Pull out every row that contains the string "pixels" and copy each one in full. Case counts when matching.

━━━━━ Exercise input ━━━━━

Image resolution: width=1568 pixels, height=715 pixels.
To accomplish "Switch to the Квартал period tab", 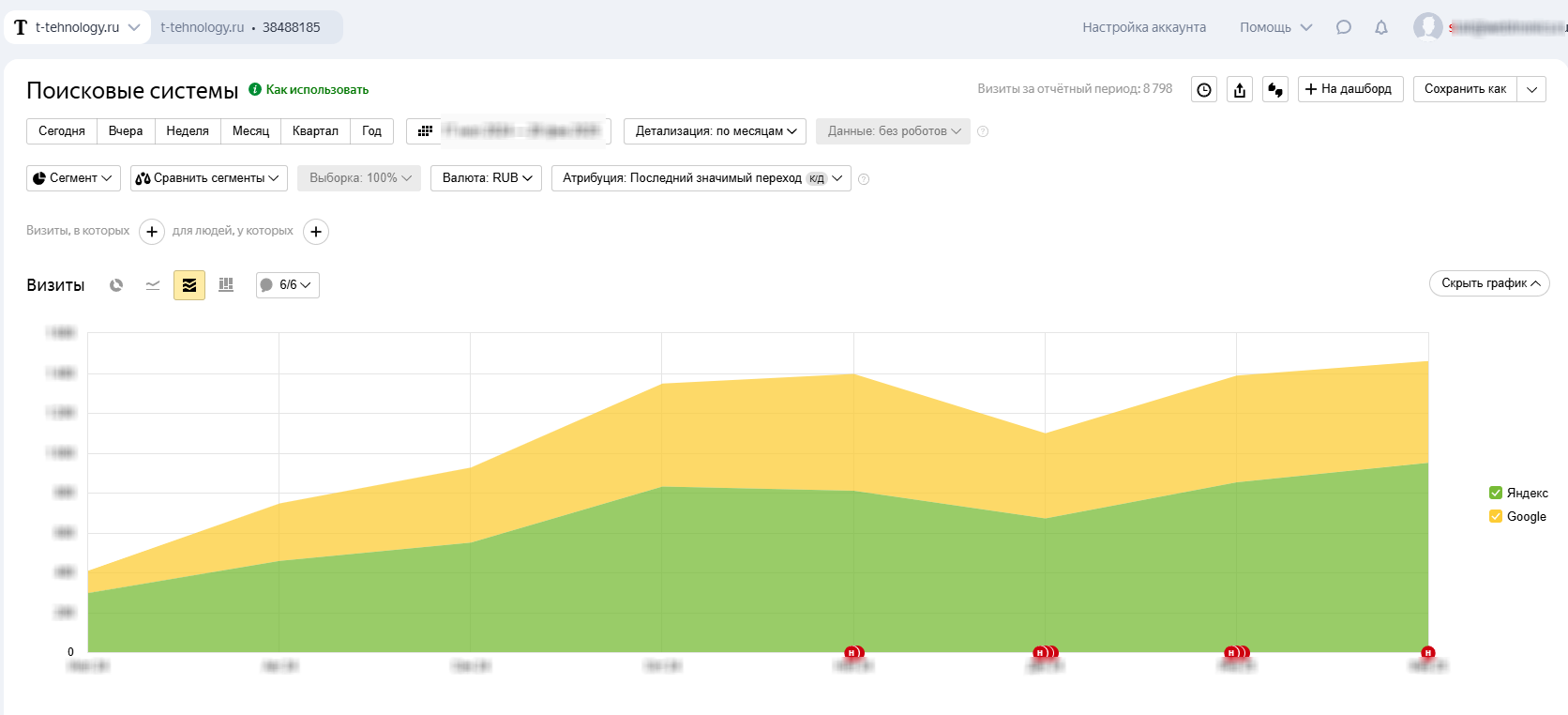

━━━━━
━━━━━ Exercise input ━━━━━

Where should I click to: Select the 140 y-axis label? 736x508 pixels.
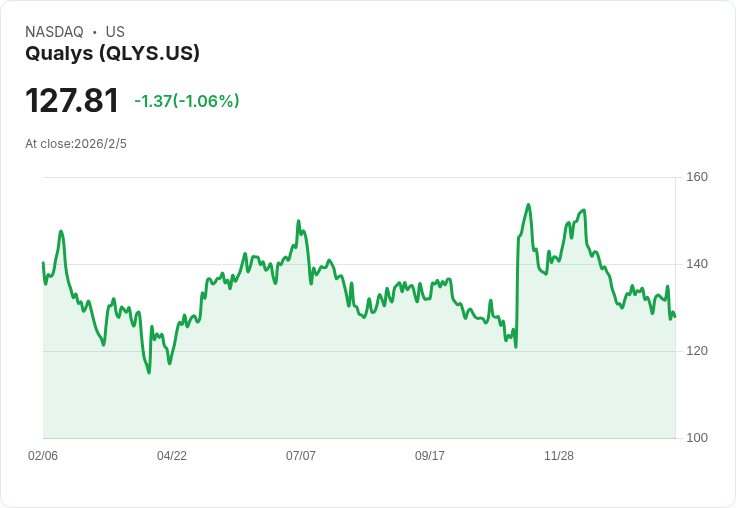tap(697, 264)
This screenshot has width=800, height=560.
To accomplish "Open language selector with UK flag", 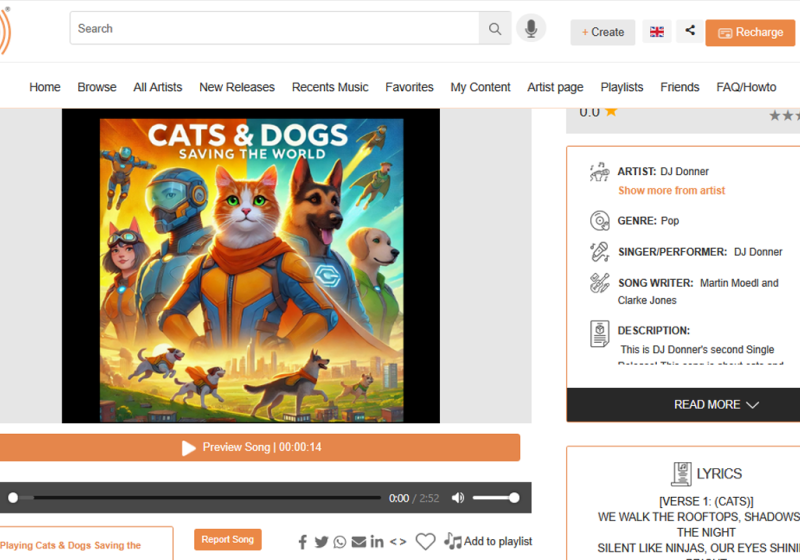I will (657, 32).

━━━━━

● Solved problem:
Image resolution: width=1568 pixels, height=715 pixels.
Where should I click to: Select the 140 y-axis label? 736x508 pixels.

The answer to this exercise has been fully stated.